Anxiety and Behavior

The Webster dictionary defines anxiety as an abnormal apprehension and fear often accompanied by physiological signs (as sweating and increased pulse), by doubt about the nature and reality of the threat itself, and by self-doubt.

Anxiety is a mood state characterized by an unpleasant feeling associated with uneasiness, fear, or worry.  Anxiety is normally experienced under stress and helps the person cope with uncertain and difficult situations.

Anxiety just like other negative feelings brings negative energy that tends to paralyze the individual.  Anxiety drags the individual down instead of propelling him to move forward or up in growth.  Anxiety is disabling – it ruins a person’s response potential by curtailing his action and movement.  He vacillates and dilly-dallies.  His decision-making is delayed – if at all.

The person in a state of anxiety may manifest physical  responses such as trembling, fatigue, stomach ache, headache, shortness of breath, or vomiting.  Emotional symptoms characterized by feeling of  apprehension, tension, trouble concentrating, jumpiness, irritability, and restlessness are also manifested.

The psychoanalytic theories of Freud, Horney, and Sullivan, among others, attribute feelings of anxiety to tension-triggered reaction over threat to a person’s psychological security and well-being.

“The function of anxiety is to warn the person of impending danger, a signal to the ego that unless appropriate measures are taken, the danger may increase until the ego is overthrown.”

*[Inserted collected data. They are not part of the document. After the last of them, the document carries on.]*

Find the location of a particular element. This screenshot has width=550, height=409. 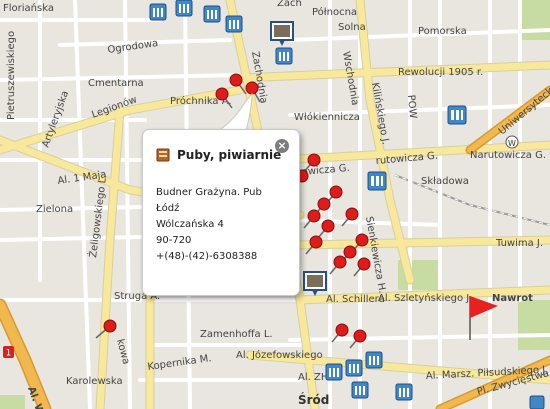

street-label-rewolucji: Rewolucji 1905 r. is located at coordinates (440, 72).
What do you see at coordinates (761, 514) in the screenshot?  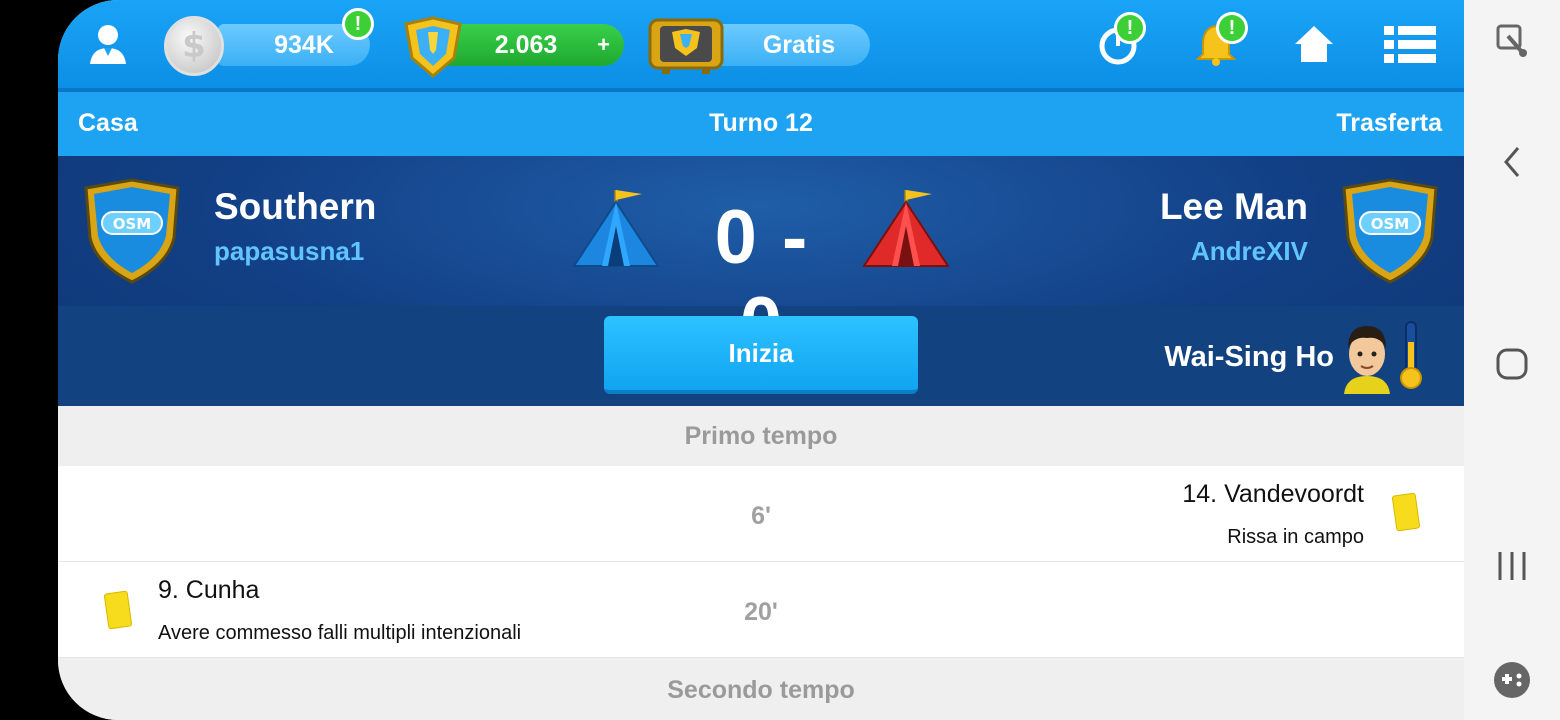 I see `event-row: 6' 14. Vandevoordt Rissa in campo` at bounding box center [761, 514].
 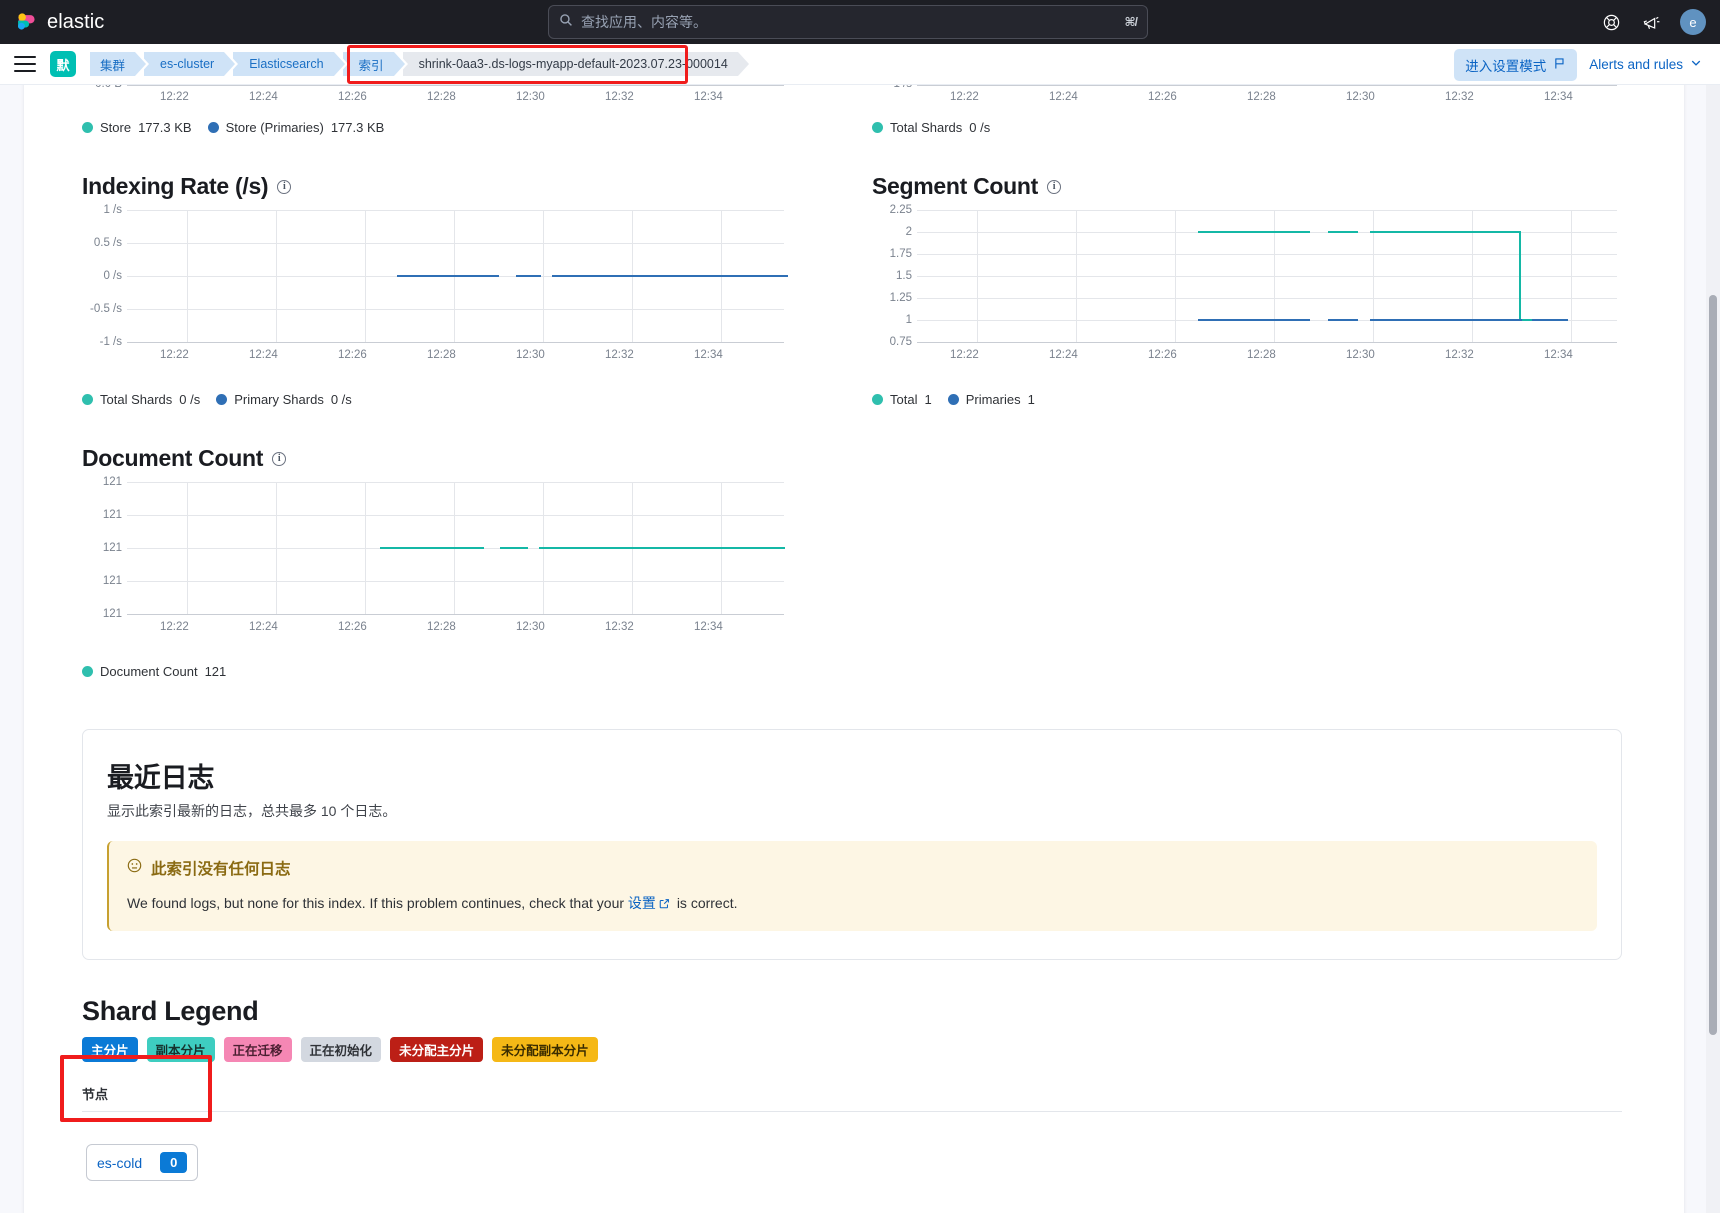 What do you see at coordinates (63, 64) in the screenshot?
I see `space-badge: 默` at bounding box center [63, 64].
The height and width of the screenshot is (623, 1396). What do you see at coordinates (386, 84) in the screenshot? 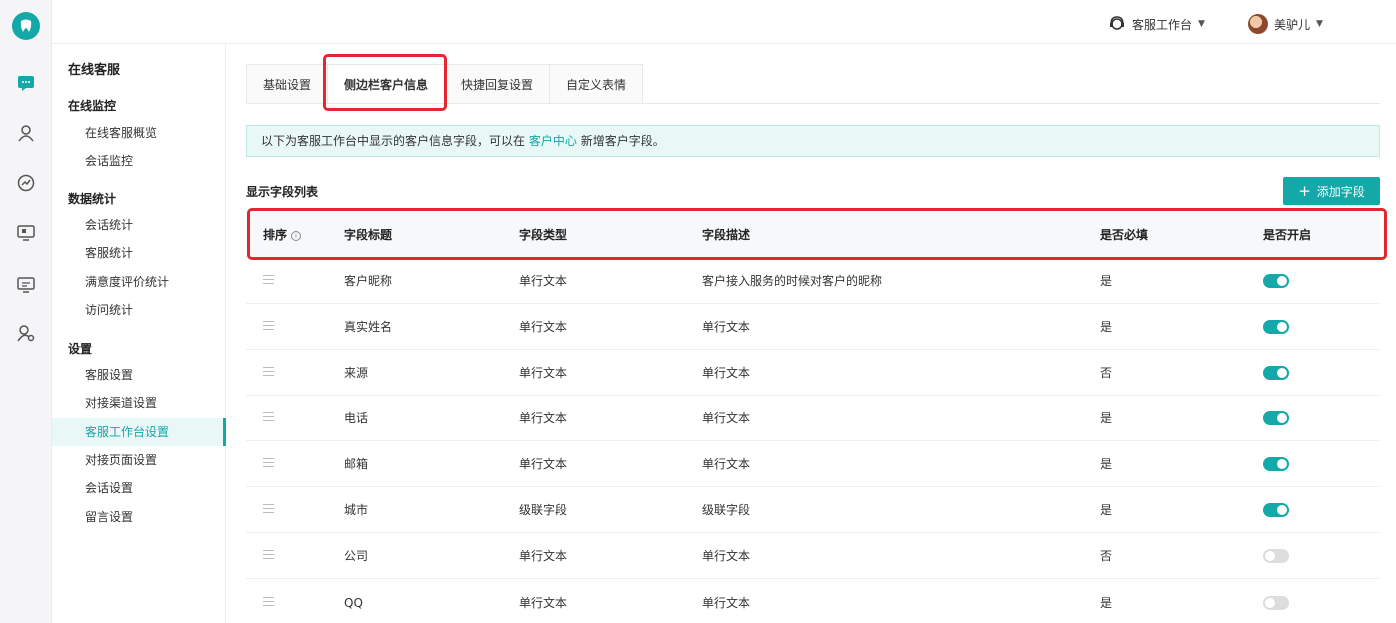
I see `tab-sidebar-customer-info: 侧边栏客户信息` at bounding box center [386, 84].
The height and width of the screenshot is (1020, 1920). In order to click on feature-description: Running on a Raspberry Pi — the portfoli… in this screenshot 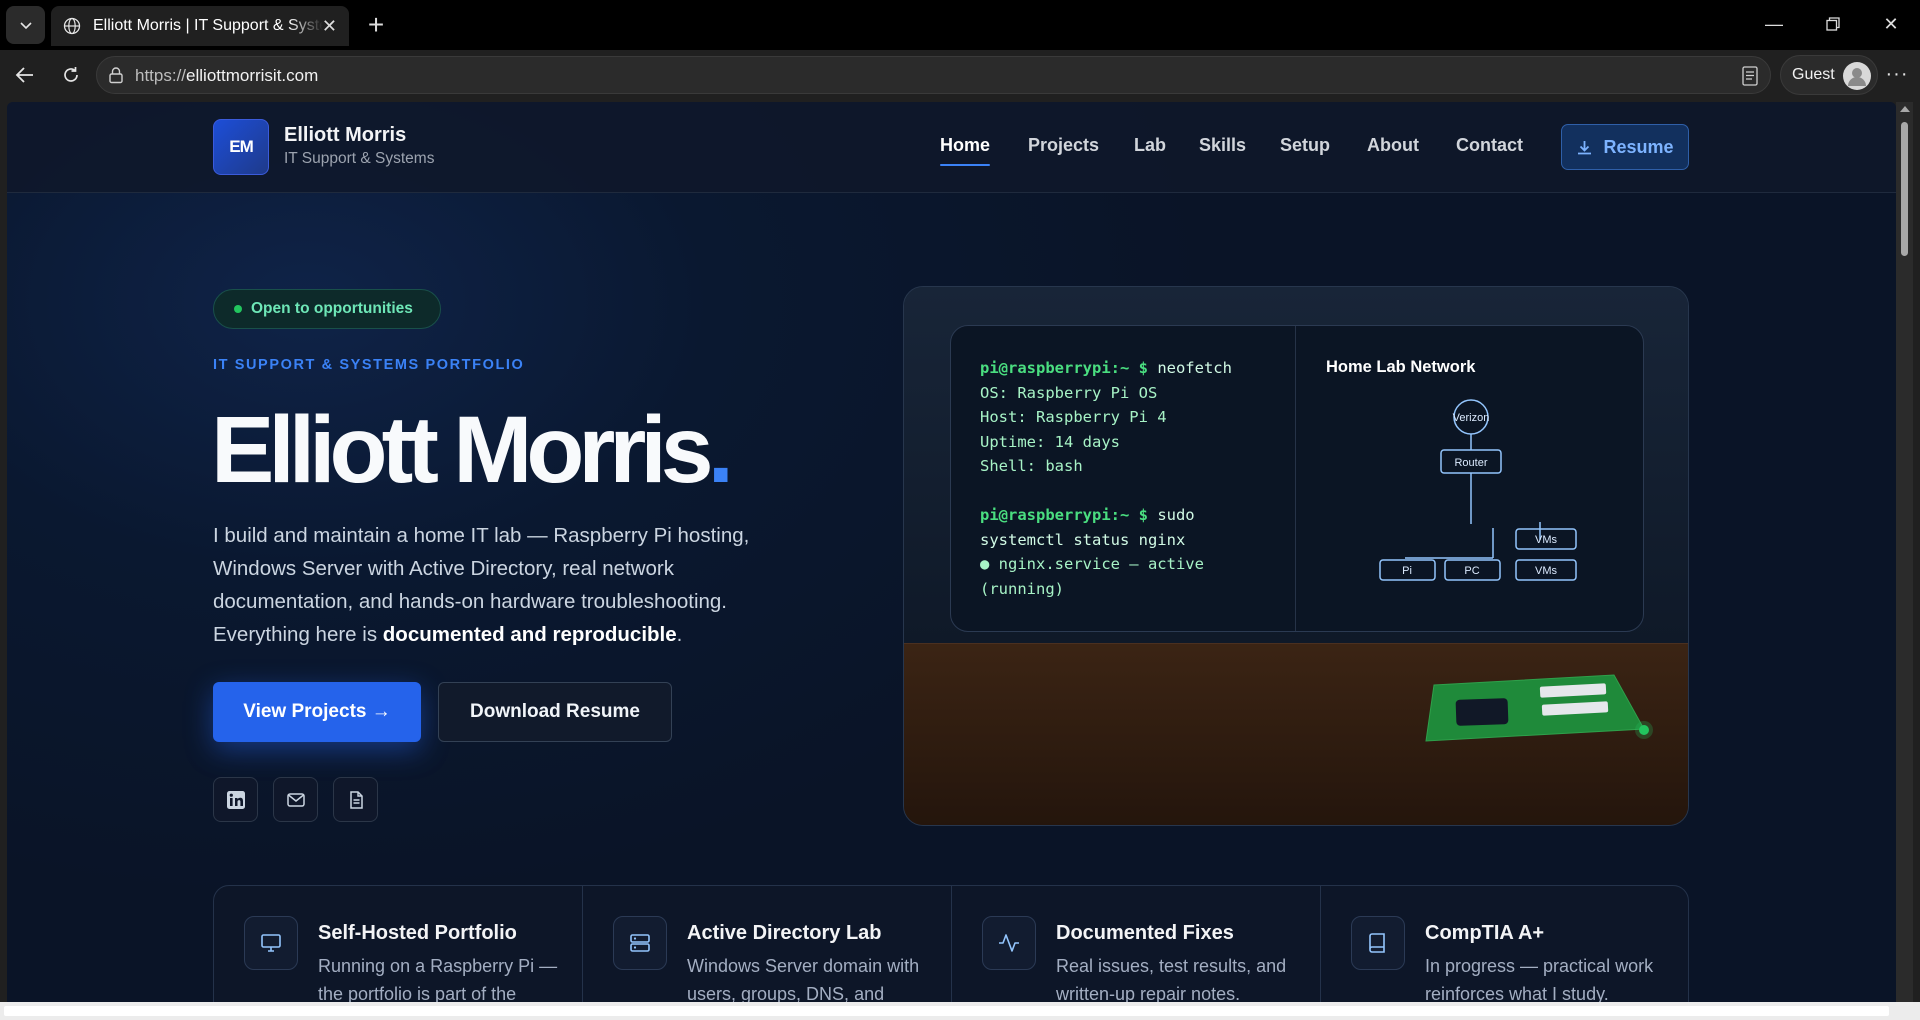, I will do `click(438, 979)`.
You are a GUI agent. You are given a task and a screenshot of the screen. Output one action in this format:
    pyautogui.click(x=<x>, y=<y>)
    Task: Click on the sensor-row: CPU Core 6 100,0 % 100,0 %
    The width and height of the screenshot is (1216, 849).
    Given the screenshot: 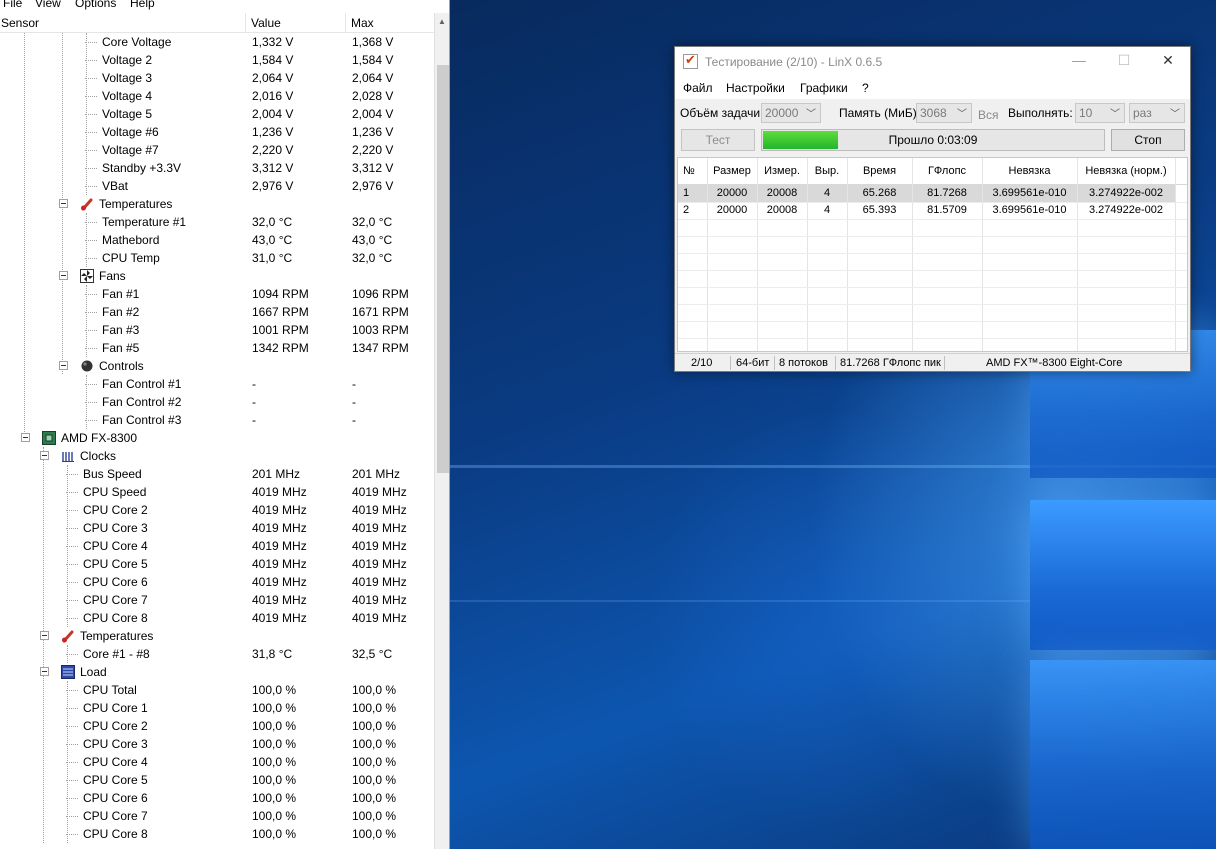 What is the action you would take?
    pyautogui.click(x=217, y=798)
    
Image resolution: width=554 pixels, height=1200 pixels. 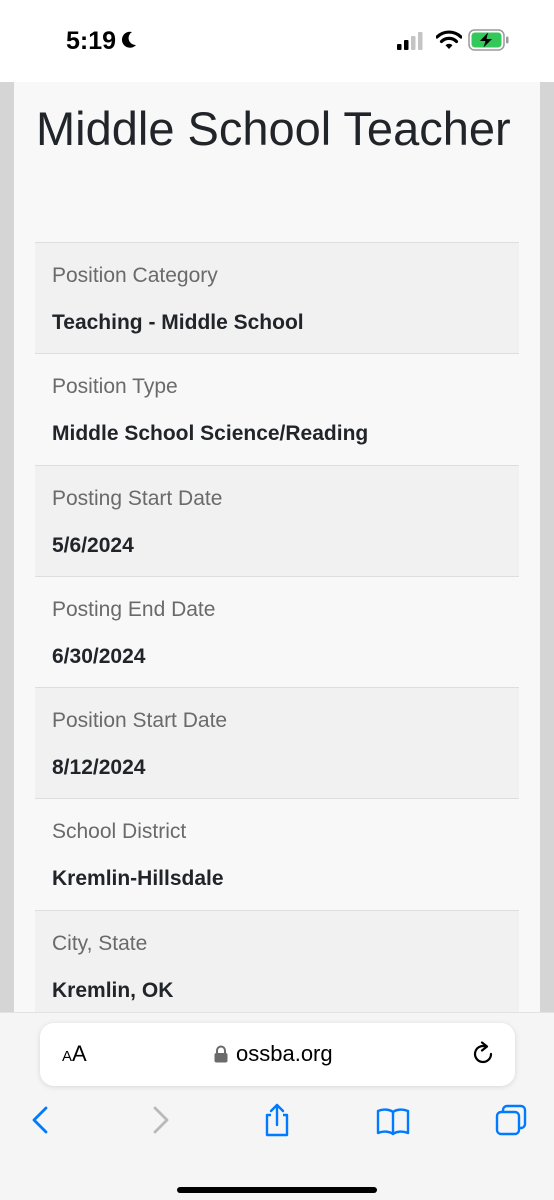 What do you see at coordinates (511, 1120) in the screenshot?
I see `tabs-icon` at bounding box center [511, 1120].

“The individual’s customary reaction to external threats of pain and destruction with which it is not prepared to cope is to become afraid.  The threatened person is ordinarily a  fearful person.”

Anxiety manifested by young children when meeting with unknown people or strangers is common stage of development and considered normal.  Fixated into adulthood, this stranger anxiety or social anxiety is no longer within the common developmental stage.

Test anxiety is apprehension or nervousness experienced by students who fear failing an examination.

In diagnosing psychoneurosis, psychotherapists look for anxiety as the dominant symptom, over delusions and hallucinations.

Karen Horney, one of the early practitioners of the psychoanalytic school, theorizes that “anything that disturbs the security of the child in relation to its parents produces basic anxiety.”  The anxious child develops various strategies to cope: 1) Become hostile and seek to avenge itself against those that  reject it; 2) Become very submissive to win back the love it feels it has lost; and, 3) Develop unrealistic, idealistic picture of itself in order to compensate for feelings of inferiority.

Anxiety in its normal state keeps one on his toes, become vigilant, be reminded of shortcomings.  Its value is that it triggers movement and action.  Too much anxiety freezes one into inaction and is debilitating.